If you want to train the original KGT5 without context use

python main.py dataset.name=wikidata5m_v3 dataset.v1=True

Evaluation

To evaluate a trained model run

Note: the trained model is stored in the automatically generated output folder. The config file is placed in the .hydra folder in the same output folder.

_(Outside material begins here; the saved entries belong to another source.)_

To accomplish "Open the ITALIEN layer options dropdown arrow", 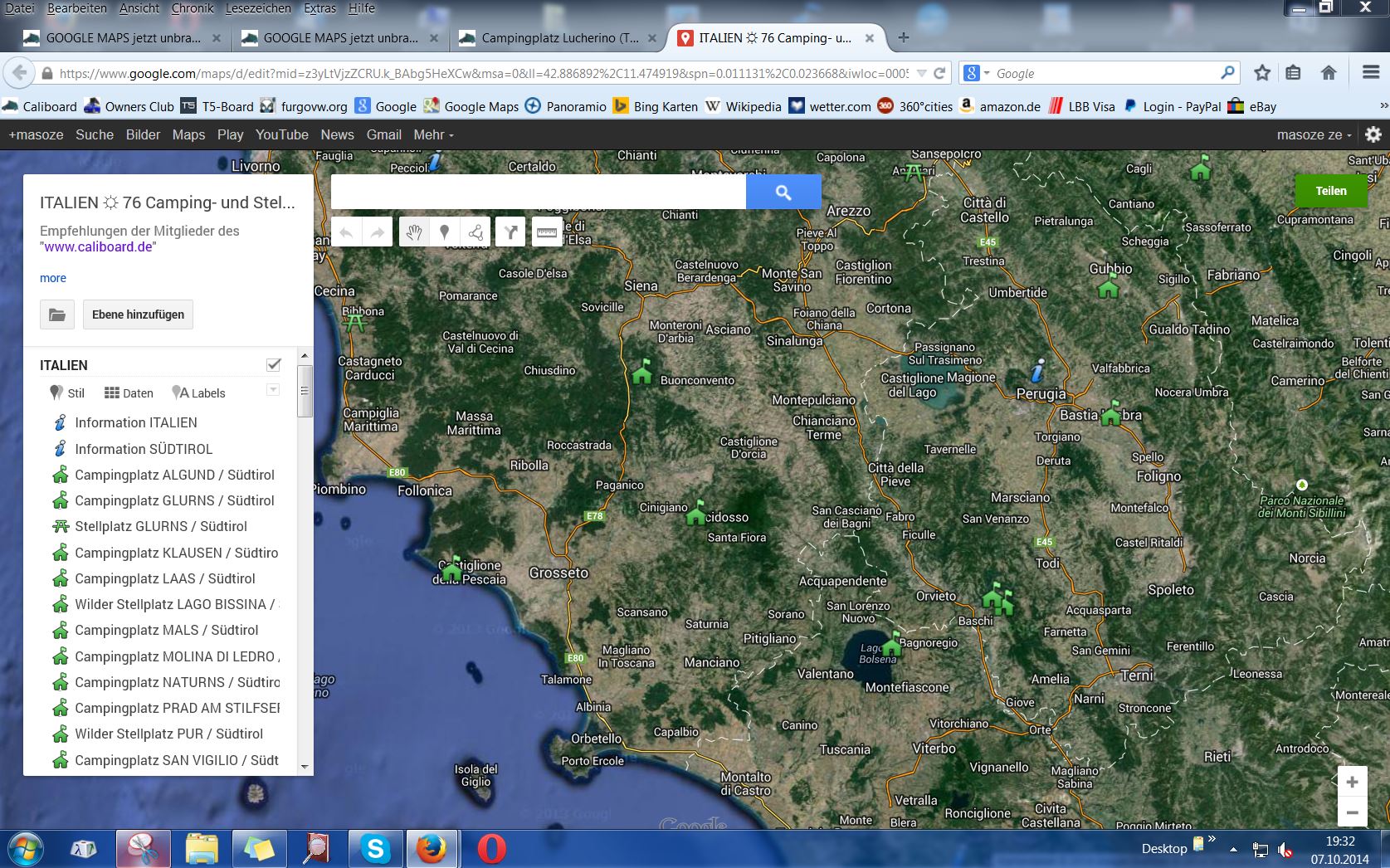I will pos(273,390).
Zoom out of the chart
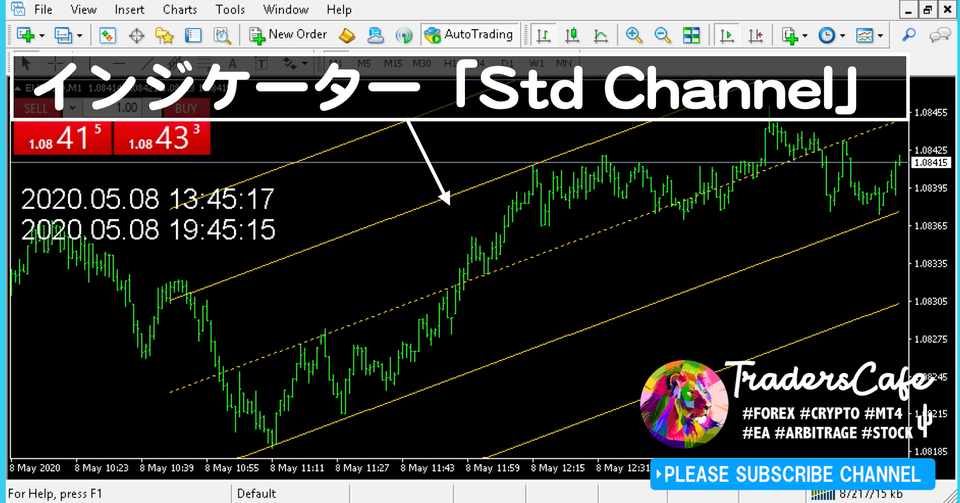 click(x=662, y=35)
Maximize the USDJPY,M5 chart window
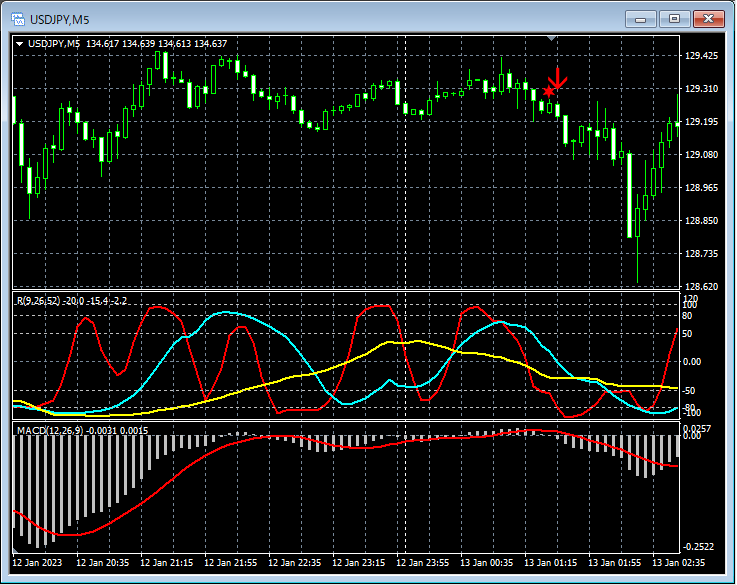The height and width of the screenshot is (585, 737). (x=675, y=18)
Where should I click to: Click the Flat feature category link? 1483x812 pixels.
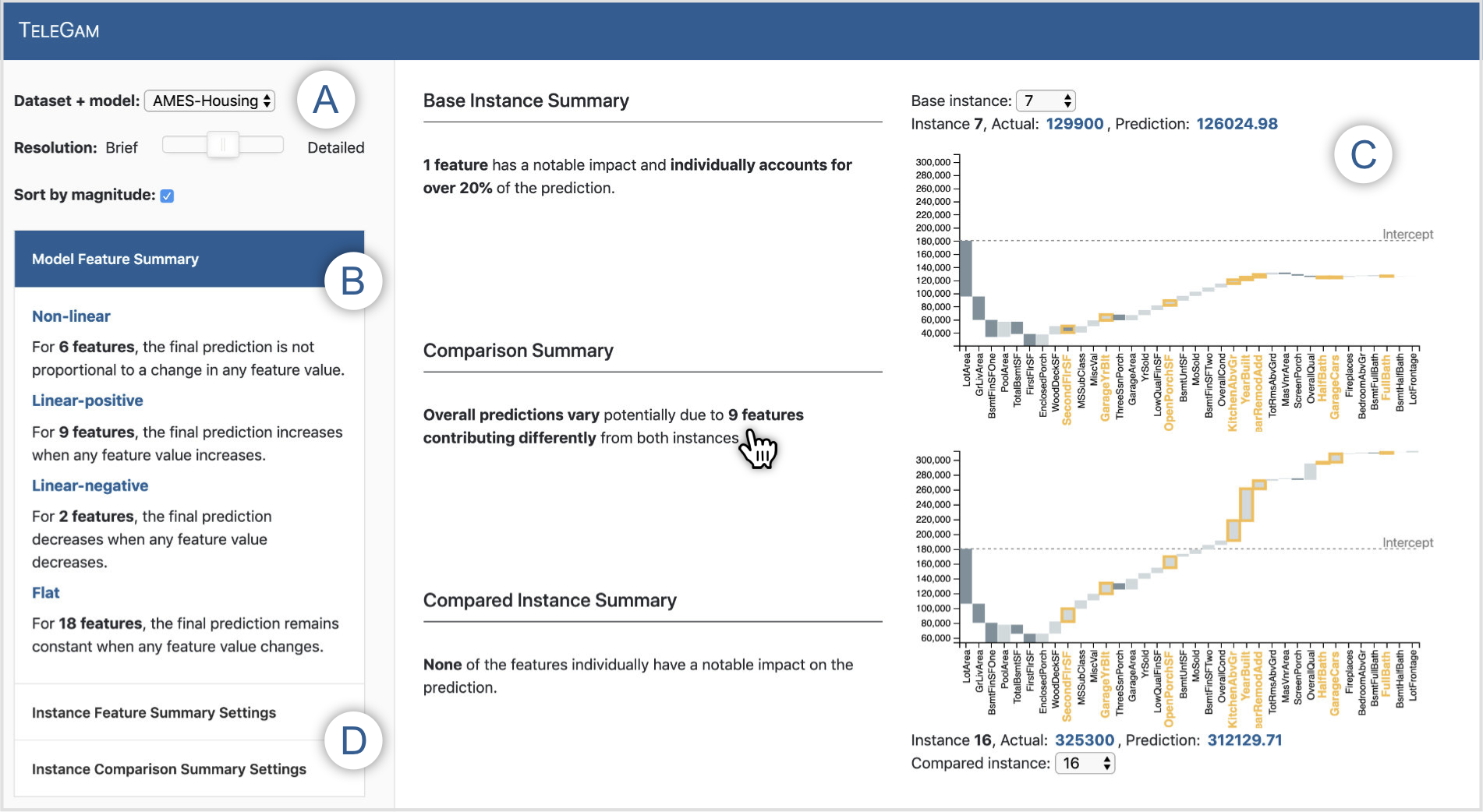coord(45,593)
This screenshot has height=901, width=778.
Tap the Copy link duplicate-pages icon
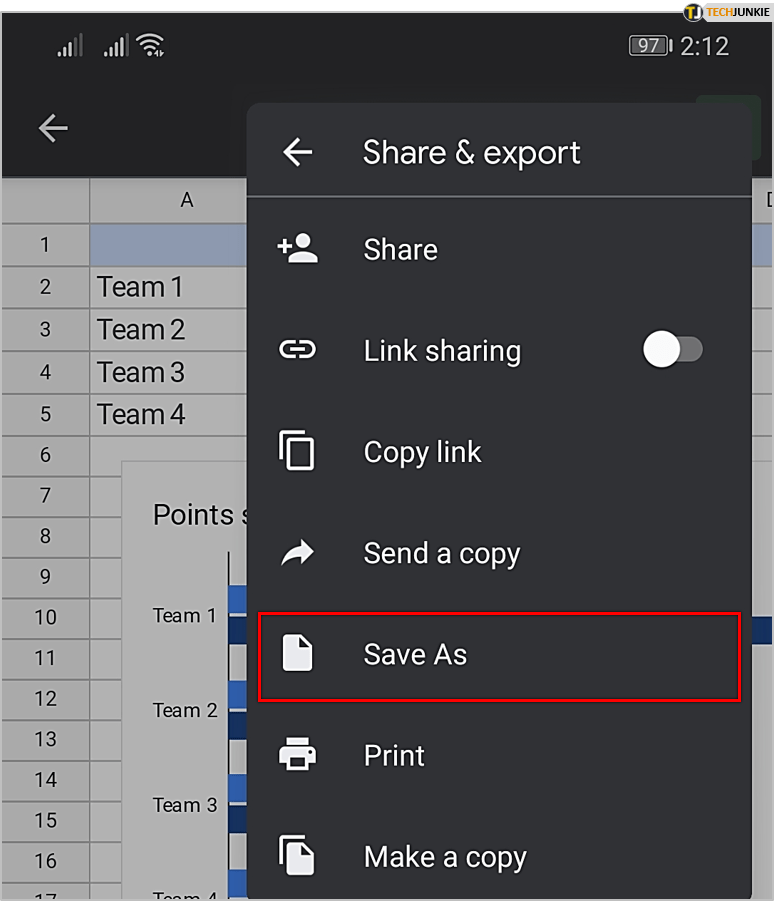(x=297, y=452)
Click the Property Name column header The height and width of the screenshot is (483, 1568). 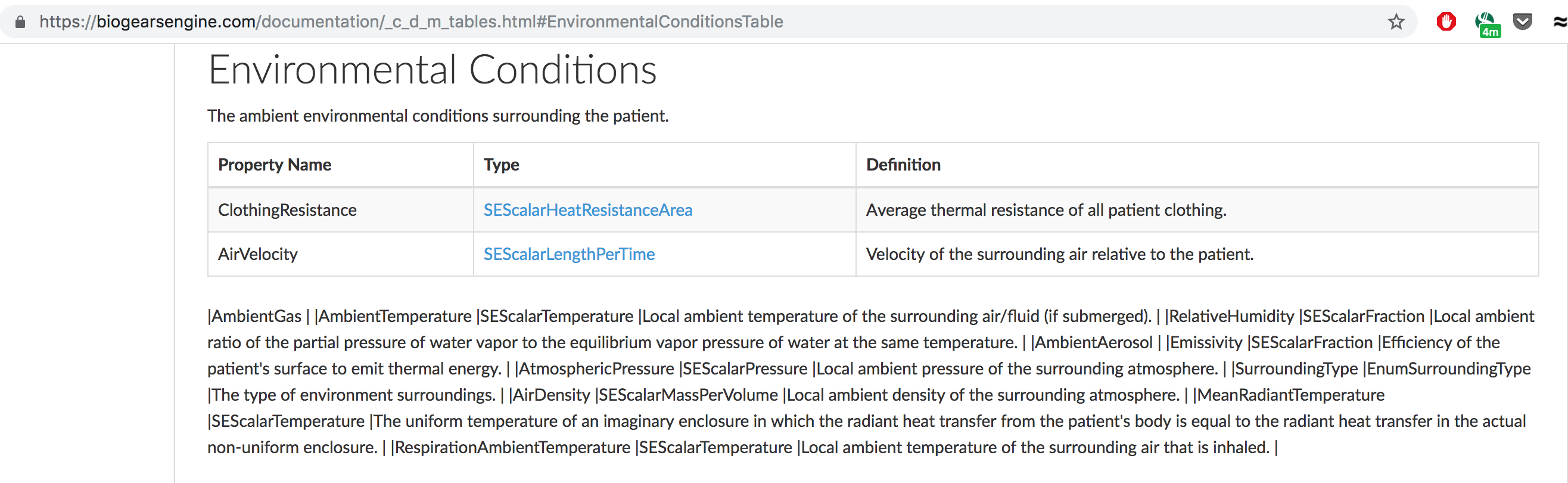click(x=274, y=165)
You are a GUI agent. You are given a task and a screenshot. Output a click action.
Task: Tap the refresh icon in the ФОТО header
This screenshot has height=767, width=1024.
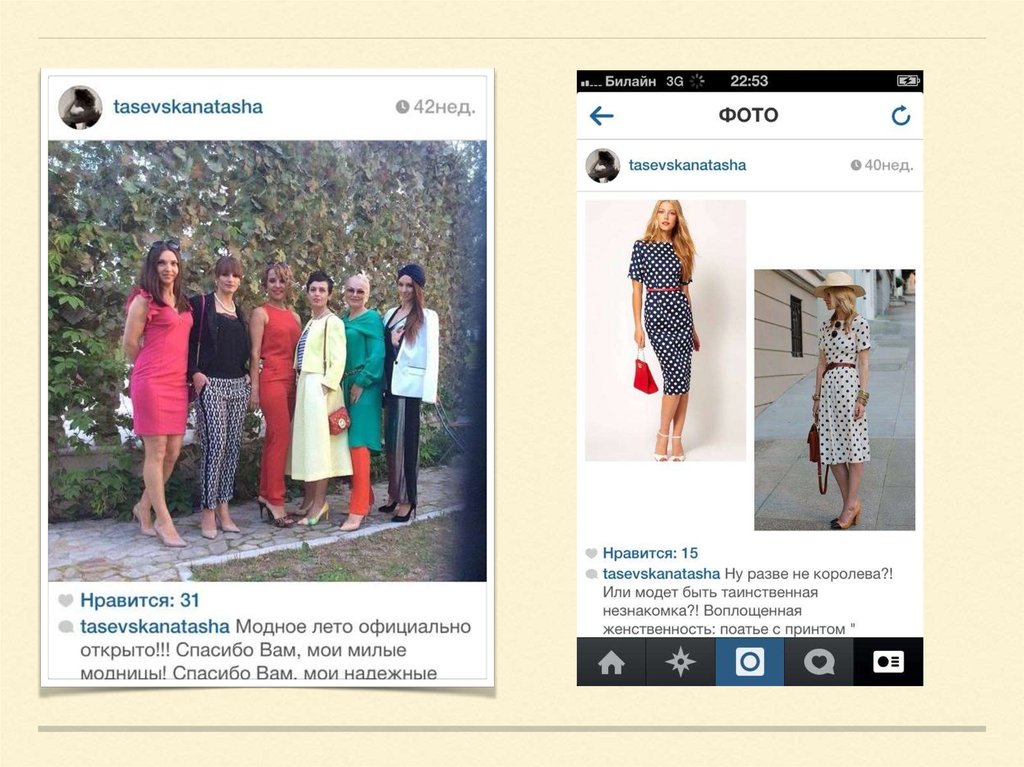(x=901, y=116)
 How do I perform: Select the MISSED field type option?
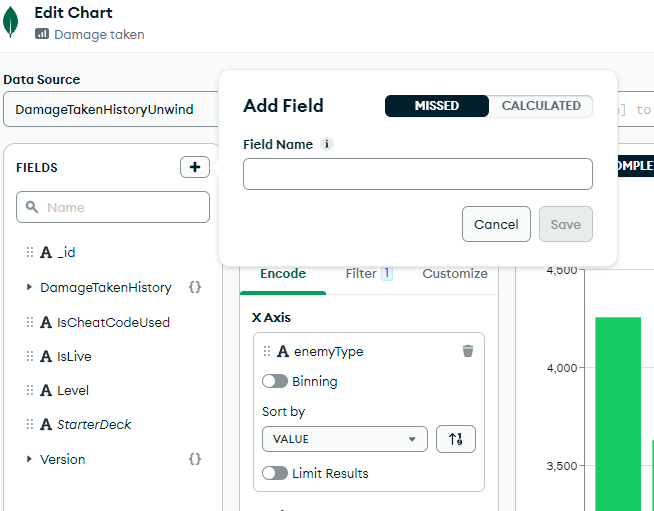(437, 106)
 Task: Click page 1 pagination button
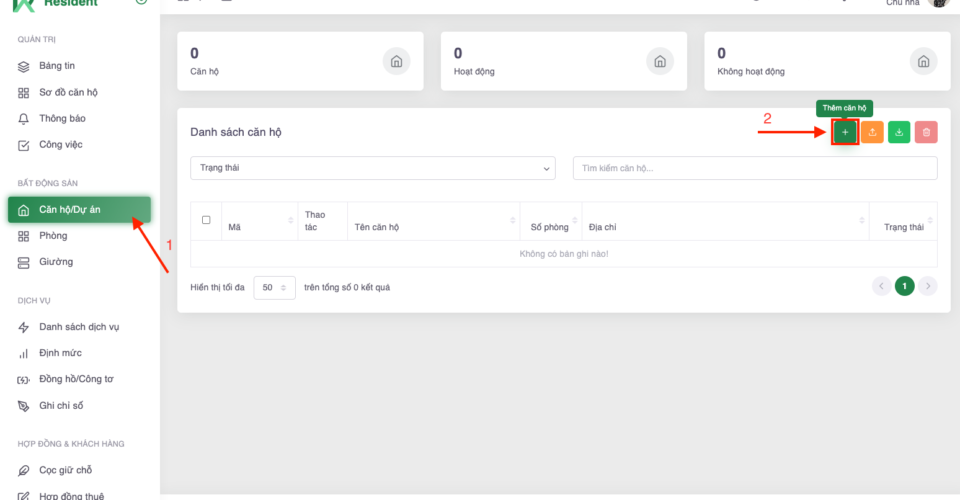point(904,287)
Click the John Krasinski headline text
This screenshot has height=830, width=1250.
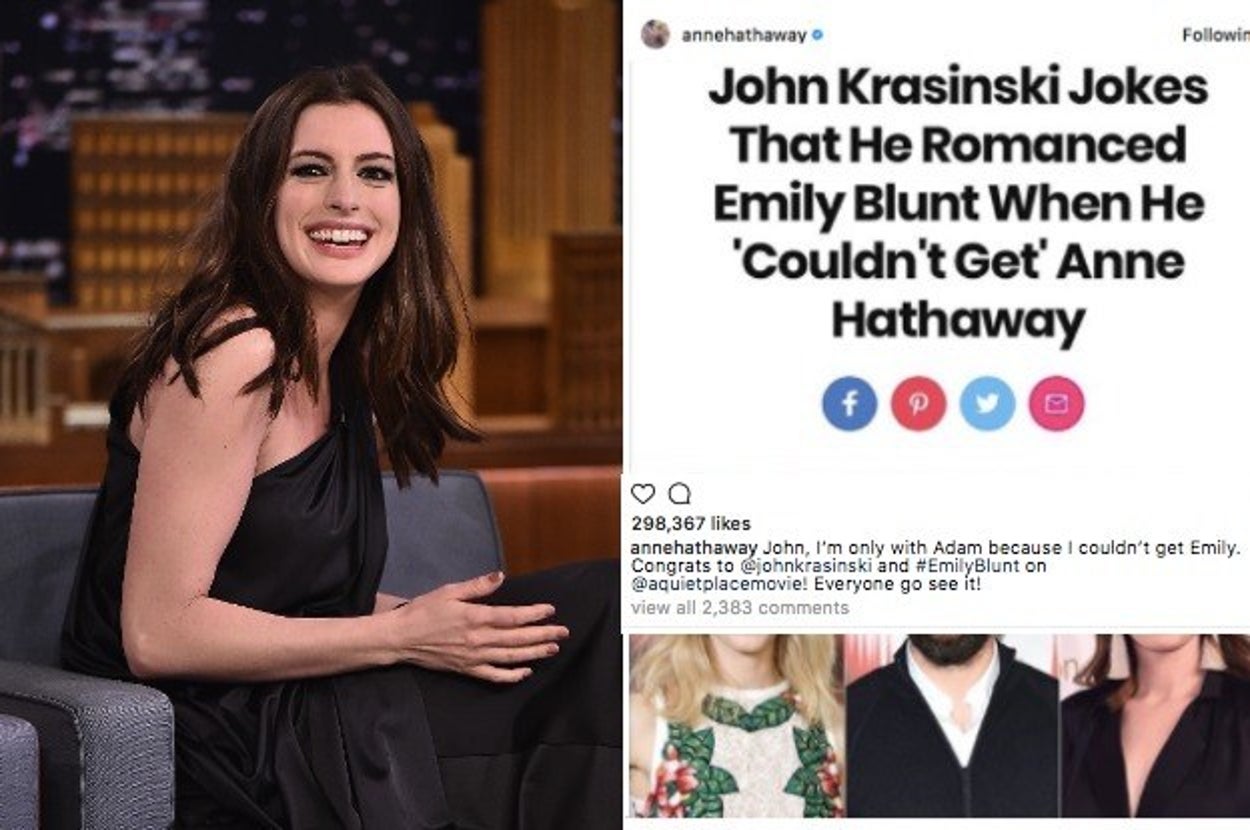point(958,205)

python eval.py --config <path to config> --model <path to trained model>

Checkpoints

For reproduction of presented results we provide some checkpoints.

KGT5

  • original KGT5 using mentions only
# Make sure you have git-lfs installed (https://git-lfs.com)
git lfs install
git clone https://huggingface.co/apoorvumang/t5-small-wd5mv3-adafactor_82ep

python eval_legacy_huggingface.py -m t5-small-wd5mv3-adafactor_82ep --v1 --is_legacy

KGT5 with descriptions

# Make sure you have git-lfs installed (https://git-lfs.com)
git lfs install
git clone https://huggingface.co/AdrianKs/kgt5-descriptions-wikidata5m

python eval.py -m kgt5-descriptions-wikidata5m/model.safetensors -c kgt5-descriptions-wikidata5m/config.yaml

KGT5-context

  • mentions only
# Make sure you have git-lfs installed (https://git-lfs.com)
git lfs install
git clone https://huggingface.co/AdrianKs/kgt5-context-wikidata5m

python eval.py -m kgt5-context-wikidata5m/model.safetensors -c kgt5-context-wikidata5m/config.yaml

KGT5-context with descriptions

# Make sure you have git-lfs installed (https://git-lfs.com)
git lfs install
git clone https://huggingface.co/AdrianKs/kgt5-context-descriptions-wikidata5m

python eval.py -m kgt5-context-descriptions-wikidata5m/model.safetensors -c kgt5-context-descriptions-wikidata5m/config.yaml

Wandb

This library supports logging via wandb. If you want to use it, use the option use_wandb=True

Note, output directory and wandb project name are defined in the file conf/config.yaml.

KGT5 for QA

Unfortunately, QA is not supported by this repository. For QA, please visit the original KGT5 repository.

How to cite

If you use the provided code or refer to the results presented in the paper, please cite.

@inproceedings{kochsiek2023friendly,
    title={Friendly Neighbors: Contextualized Sequence-to-Sequence Link Prediction},
    author={Kochsiek, Adrian and Saxena, Apoorv and Nair, Inderjeet and Gemulla, Rainer},
    booktitle={Proceedings of the 8th Workshop on Representation Learning for NLP},
    year={2023}
}